Segment Start: RECORDS PROVIDED

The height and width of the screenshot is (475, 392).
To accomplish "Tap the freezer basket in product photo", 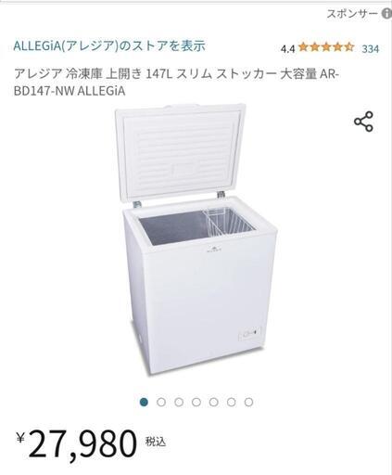I will [229, 221].
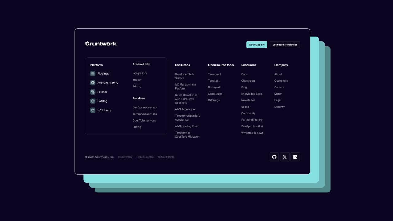The height and width of the screenshot is (221, 393).
Task: Click Join our Newsletter
Action: point(285,45)
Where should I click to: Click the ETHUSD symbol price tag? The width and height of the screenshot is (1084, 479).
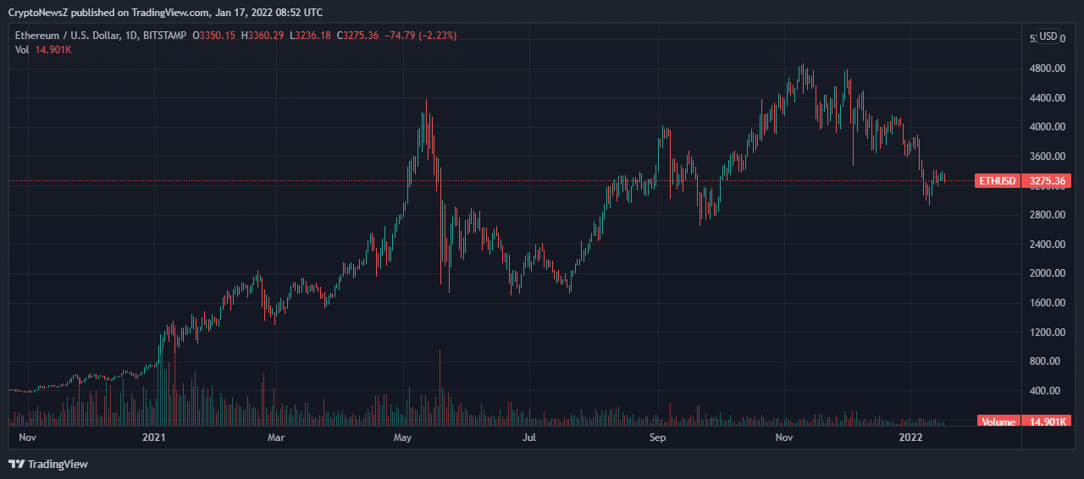pos(997,180)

Segment End: RECORDS PROVIDED

= TASK =
Reproduce exactly, with nothing added, the lines from the line with "Where should I" through the end of the entries above; pictures are to be left out.

= ANSWER TO THIS TASK =
Where should I click to: Click the ETHUSD symbol price tag? The width and height of the screenshot is (1084, 479).
pos(997,180)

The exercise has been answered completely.